**WHAT YOU NEED TO DO**
Only one span of the listing below is wanted: the lines from the one with "This screenshot has height=500, width=627." through the one with "Image resolution: width=1024", reproduced exactly, both ends kept.

**RECORDS**
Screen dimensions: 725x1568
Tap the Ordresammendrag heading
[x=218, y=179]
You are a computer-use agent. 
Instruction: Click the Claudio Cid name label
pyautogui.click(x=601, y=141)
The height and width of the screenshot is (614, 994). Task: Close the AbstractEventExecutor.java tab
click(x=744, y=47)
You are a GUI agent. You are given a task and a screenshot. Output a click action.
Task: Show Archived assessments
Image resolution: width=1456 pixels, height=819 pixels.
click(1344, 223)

---

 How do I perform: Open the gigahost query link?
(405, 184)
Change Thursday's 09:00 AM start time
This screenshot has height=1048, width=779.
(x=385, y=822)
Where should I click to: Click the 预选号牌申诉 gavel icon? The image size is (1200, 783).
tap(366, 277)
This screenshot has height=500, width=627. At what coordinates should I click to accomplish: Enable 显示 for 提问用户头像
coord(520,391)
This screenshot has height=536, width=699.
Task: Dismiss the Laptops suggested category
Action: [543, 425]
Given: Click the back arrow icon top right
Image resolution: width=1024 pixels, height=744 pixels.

--

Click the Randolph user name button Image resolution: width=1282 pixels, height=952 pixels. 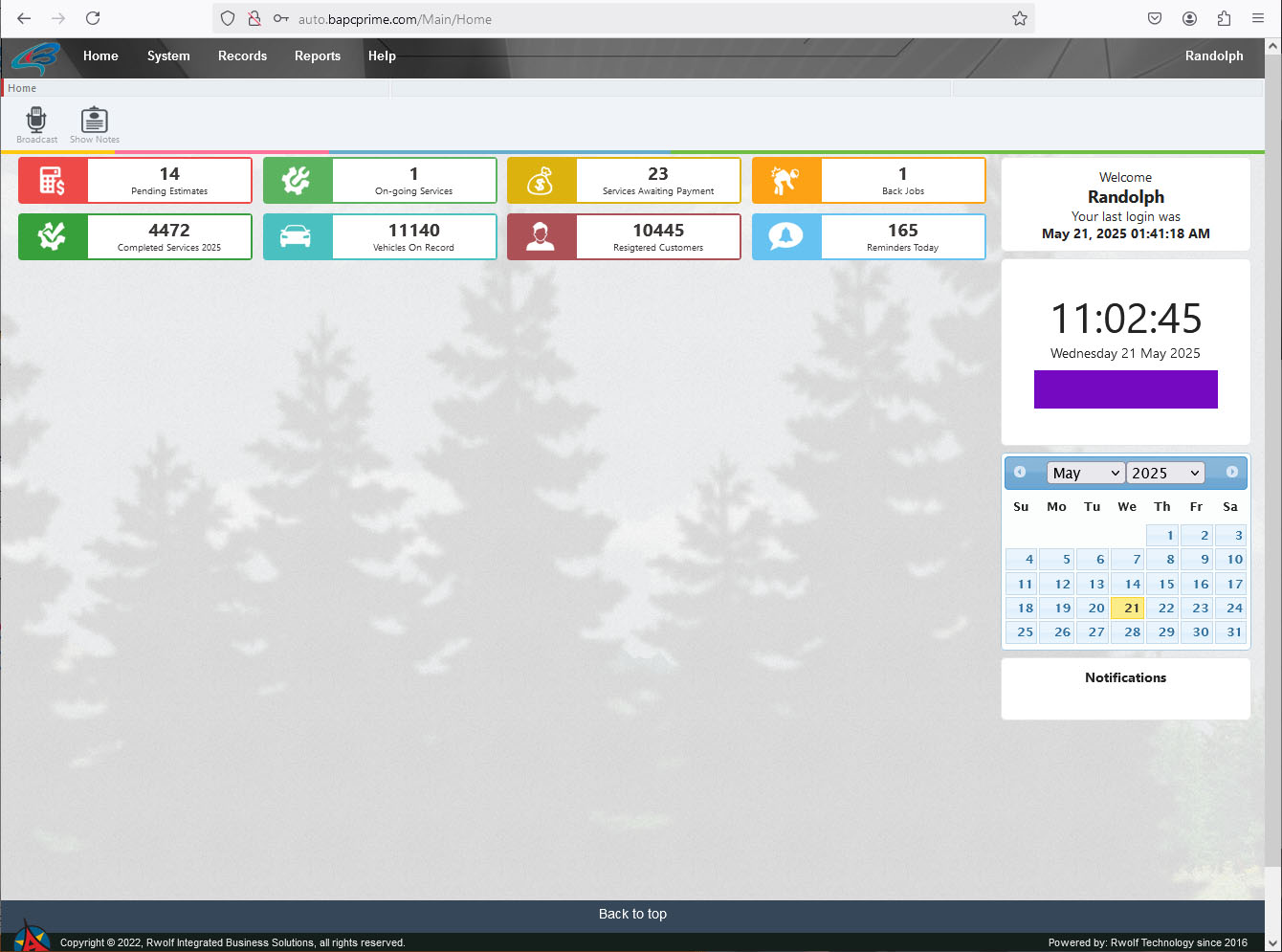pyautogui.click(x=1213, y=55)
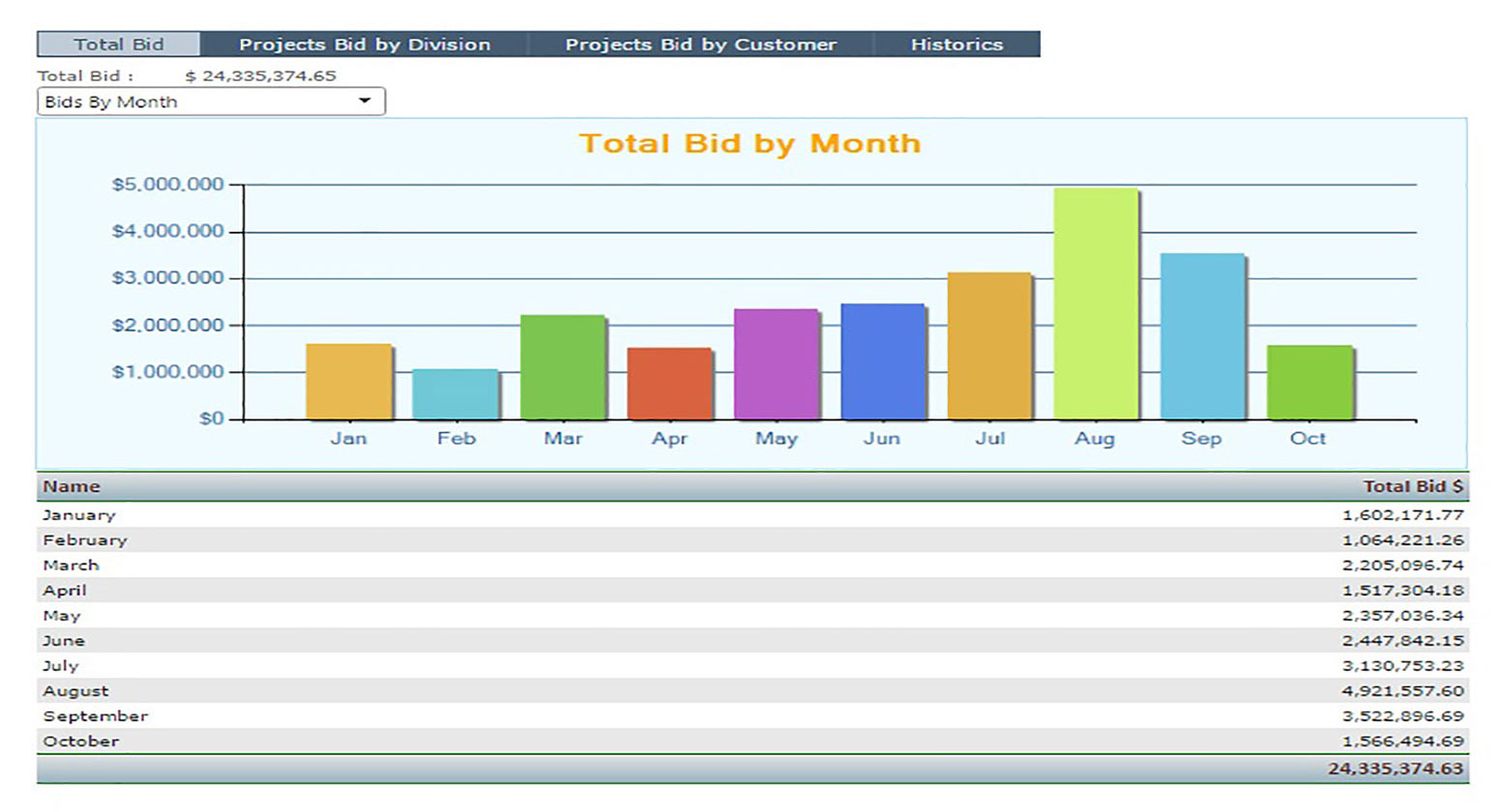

**RESPONSE BELOW**
This screenshot has height=500, width=627. At what coordinates should I click to accomplish: Enable 显示 for 提问用户头像
coord(520,391)
This screenshot has height=536, width=699.
Task: Dismiss the Laptops suggested category
Action: [543, 425]
Given: Click the back arrow icon top right
Image resolution: width=1024 pixels, height=744 pixels.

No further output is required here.